# WHAT NEEDS TO BE DONE
Find each line below that contains the word "области", and copy all of those lines.

Element and text position data
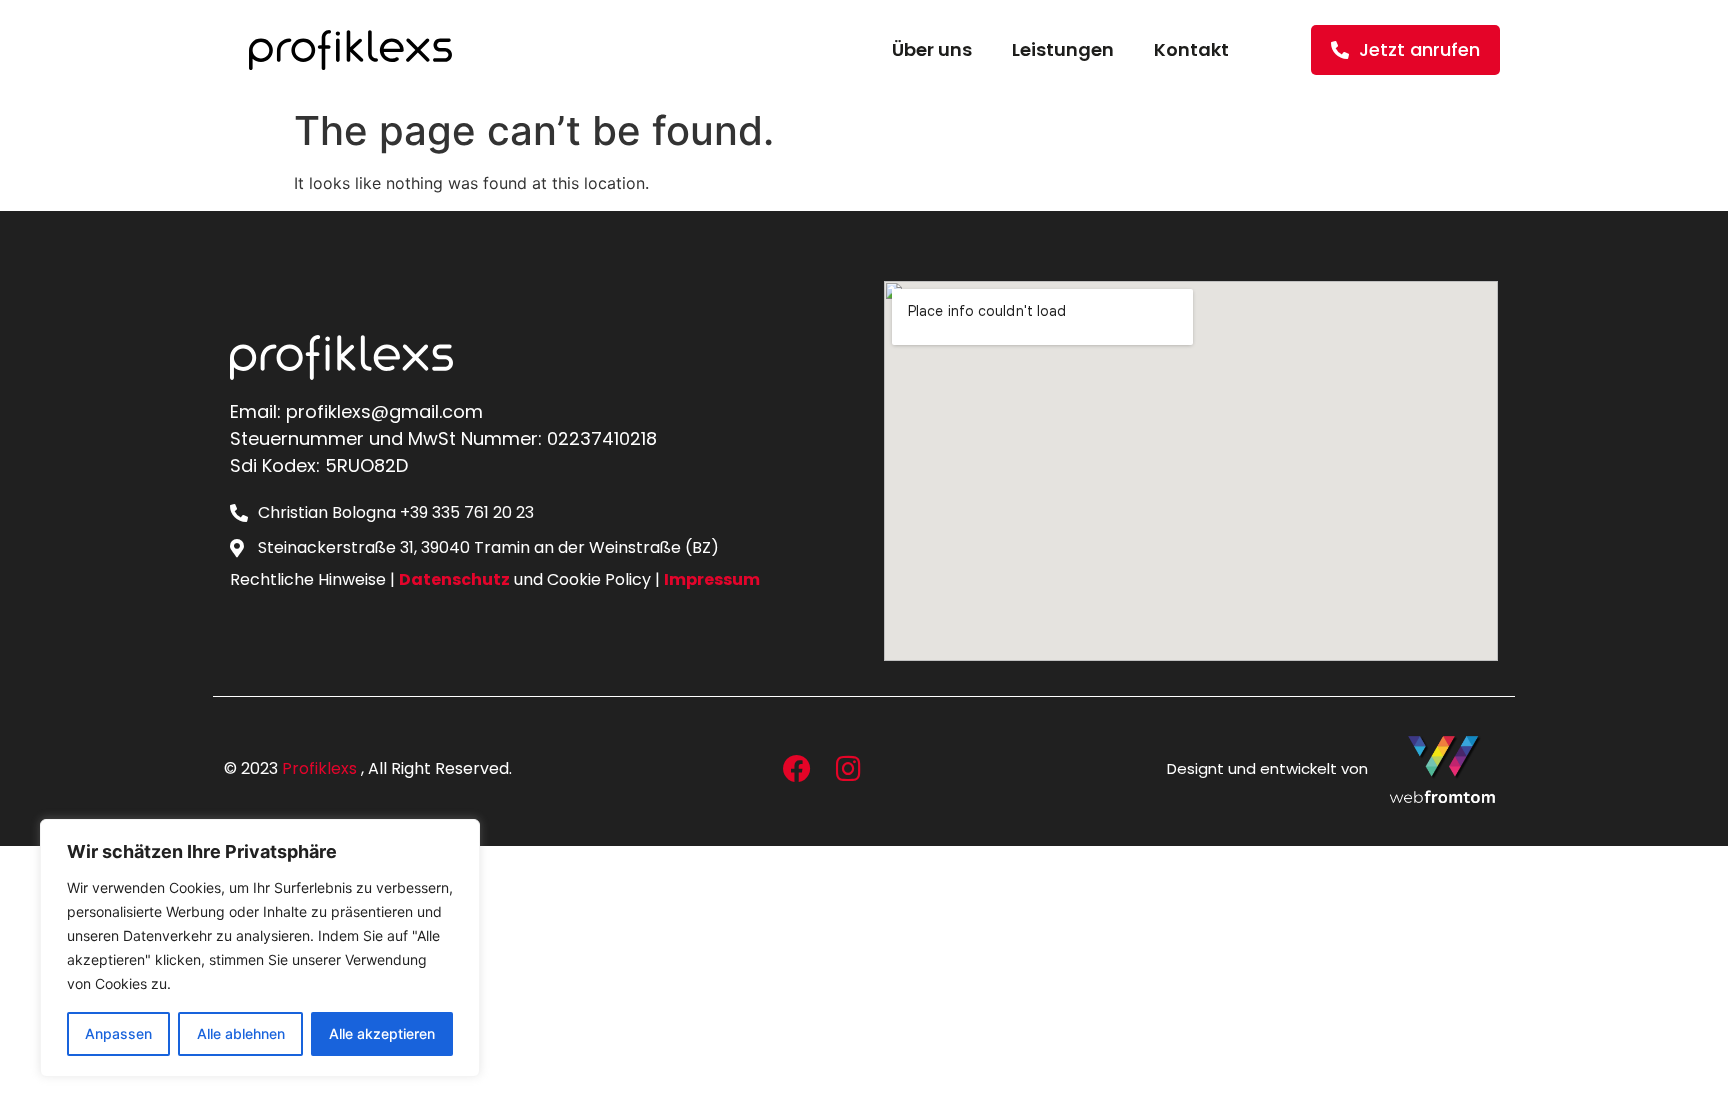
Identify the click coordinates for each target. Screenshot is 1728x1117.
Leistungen (1063, 49)
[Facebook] (797, 769)
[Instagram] (848, 769)
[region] (260, 948)
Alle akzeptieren (382, 1033)
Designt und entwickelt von (1267, 768)
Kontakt (1191, 49)
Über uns (932, 49)
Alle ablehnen (241, 1033)
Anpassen (118, 1033)
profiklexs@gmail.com (384, 411)
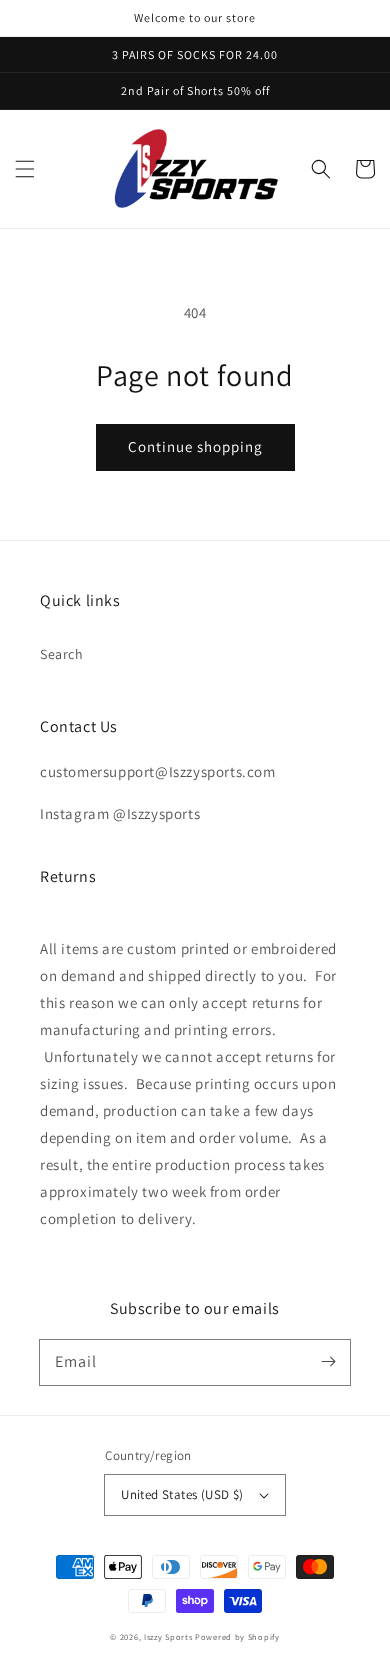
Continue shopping (195, 446)
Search (62, 654)
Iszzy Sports (168, 1636)
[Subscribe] (328, 1362)
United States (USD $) (182, 1494)
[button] (25, 169)
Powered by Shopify (237, 1636)
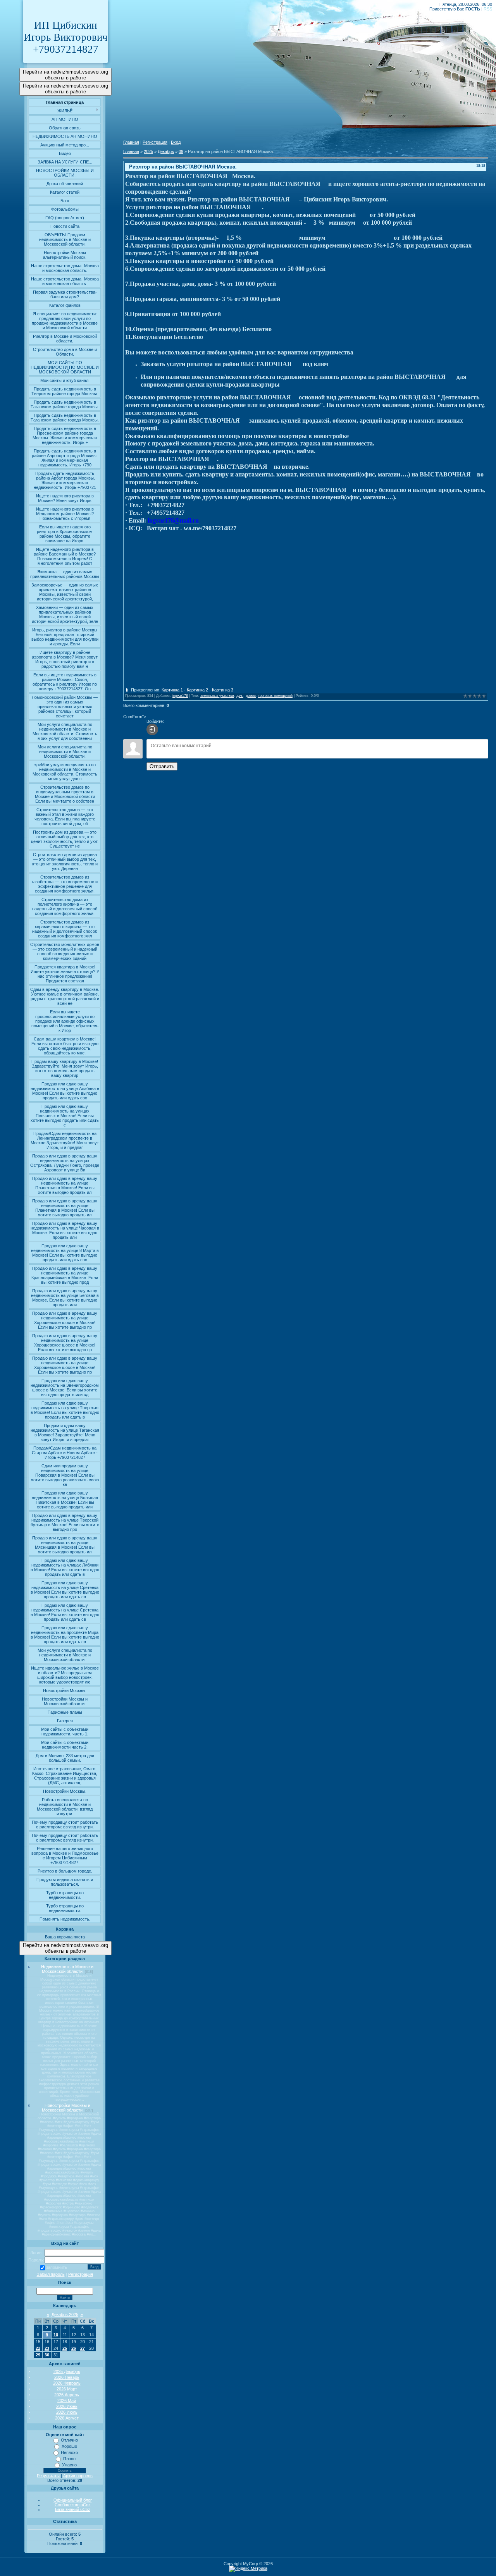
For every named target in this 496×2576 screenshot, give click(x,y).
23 (47, 2348)
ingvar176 (180, 696)
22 (38, 2348)
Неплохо (69, 2452)
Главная (131, 142)
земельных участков (217, 696)
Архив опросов (78, 2475)
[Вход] (152, 729)
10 (55, 2334)
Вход (176, 142)
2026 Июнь (67, 2406)
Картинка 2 (197, 690)
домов (251, 696)
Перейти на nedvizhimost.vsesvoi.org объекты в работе (65, 75)
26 (73, 2348)
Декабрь (166, 151)
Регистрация (80, 2274)
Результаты (48, 2475)
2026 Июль (67, 2412)
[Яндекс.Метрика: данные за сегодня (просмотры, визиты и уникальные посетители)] (248, 2569)
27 (82, 2348)
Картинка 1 (172, 690)
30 (47, 2354)
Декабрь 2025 (65, 2314)
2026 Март (67, 2389)
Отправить (162, 766)
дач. (239, 696)
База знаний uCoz (72, 2509)
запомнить (56, 2267)
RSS (488, 9)
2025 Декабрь (66, 2371)
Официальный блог (72, 2500)
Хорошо (69, 2446)
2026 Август (67, 2418)
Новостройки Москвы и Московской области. (66, 2107)
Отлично (69, 2440)
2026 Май (66, 2400)
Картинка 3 (222, 690)
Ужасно (69, 2465)
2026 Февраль (67, 2383)
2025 (148, 151)
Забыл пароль (51, 2274)
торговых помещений (275, 696)
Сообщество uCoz (73, 2504)
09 (181, 151)
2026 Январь (66, 2377)
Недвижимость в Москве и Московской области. (67, 1969)
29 (38, 2354)
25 (64, 2348)
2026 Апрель (66, 2394)
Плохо (69, 2458)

# FINAL RESULT
Новостройки Москвы и Московской области. (66, 2107)
Недвижимость в Москве и Московской области. (67, 1969)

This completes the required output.